A MUM has praised the life-saving work carried out by the air ambulance when her daughter was hit by a car.
A Hampshire and Isle of Wight Air Ambulance crew rushed to the scene where 11-year-old Maisie Godden-Hall, from Waterlooville, lay under the car.
The St Peter’s Catholic Primary School pupil was riding her bike to school along London Road in Waterlooville when she saw a car at the junction she was coming up to start to pull out.
Maisie braked hard, flew over the handle bars on her bike, and landed head-first in front of the car, which then ran her over.
Her mum Jane Godden said the vital work carried out next by the emergency ambulance service is part of the reason Maisie is alive and recovering now.
She said: ‘Maisie was helicoptered from the scene of the accident to Southampton General Hospital in just 12 minutes.

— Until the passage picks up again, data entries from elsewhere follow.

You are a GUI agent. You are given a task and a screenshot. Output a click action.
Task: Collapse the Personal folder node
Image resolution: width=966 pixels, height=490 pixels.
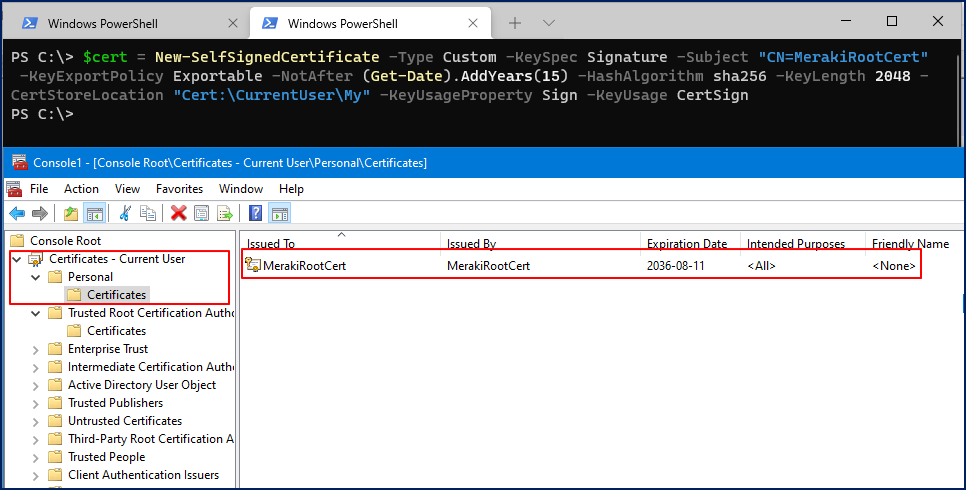point(36,277)
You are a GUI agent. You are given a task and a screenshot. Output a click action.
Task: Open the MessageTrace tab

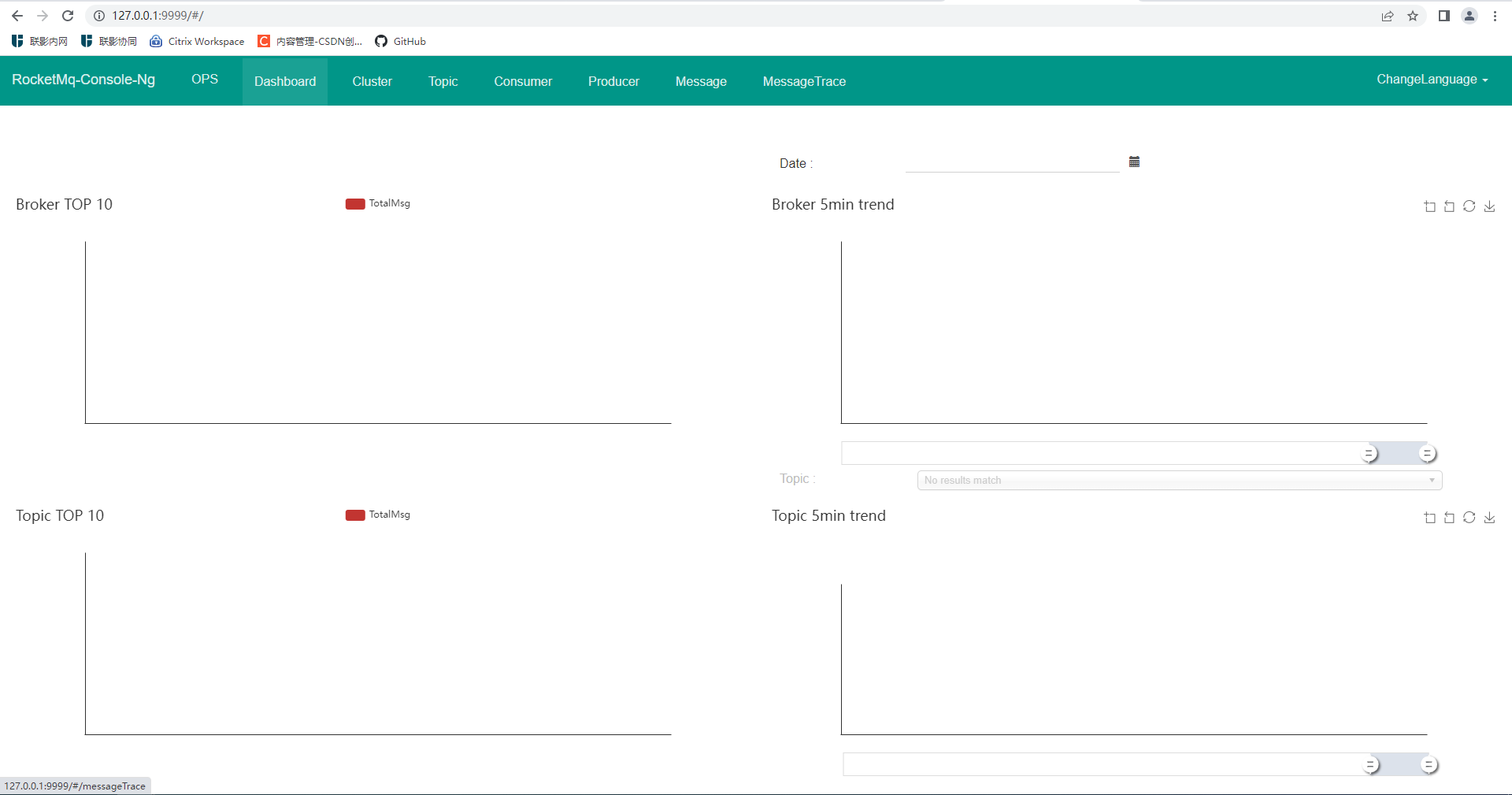[x=804, y=80]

‘She was stuck for 40 minutes underneath the car, the exhaust was resting on her shoulder.
‘The crews assessed and treated Maisie at the scene, but they knew something was wrong.

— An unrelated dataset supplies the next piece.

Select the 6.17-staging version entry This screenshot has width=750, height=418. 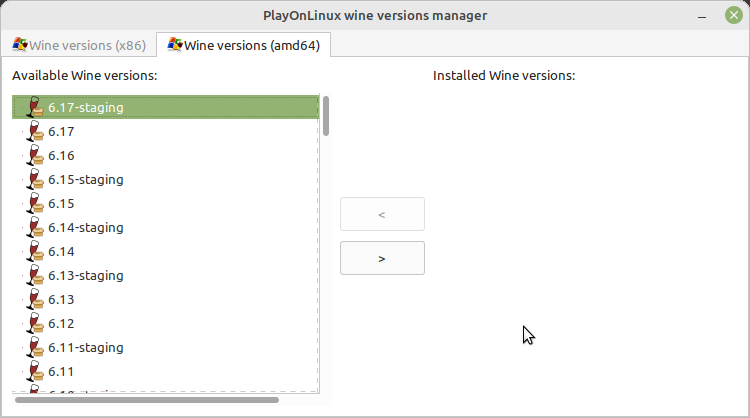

‘A break in the pelvis can be very serious and they put in the necessary measures to support hers by securing it, so it wasn’t damaged any further.
‘Chris Hill was the air ambulance doctor who mainly assisted Maisie and he was fantastic.
‘I don’t know where to begin in thanking the team, if they hadn’t been there I don’t know what the outcome would have been.
‘We were told if Maisie wasn’t wearing her helmet she would have died.’
Following the accident in November, Maisie was left with a shattered pelvis, a broken collar bone and major facial injuries.
She spent a month in hospital and had to use a wheelchair and crutches, but is now on the road to recovery.
The family say they are grateful to the fire, police, and ambulance services that assisted.
Members of the public helped Maisie too, including a father and son who jacked up the car resting on top of her, and a woman who comforted her.
Maisie said: ‘I remember waking up under the car, petrified, not knowing what had happened.
‘The team were amazing, they really looked after me.
‘I’m so thankful to them and I wanted the HIOWAA to be government-funded because they do some fantastic work, I want people to donate to the charity.’
Maisie and her family have met Dr Hill and his team a number of times since the accident.
HIOWAA chief executive, Alex Lochrance, said: ‘We’re amazingly proud of Maisie and send her every best wish for a continued strong recovery.
‘Our critical care teams are heroes and in the emergencies we attend, we provide people with the same skill and care they’d get in the emergency department of a hospital.
‘Maisie is a brilliant example of our charity strap line: Ordinary People. Extraordinary care. Supported by You.’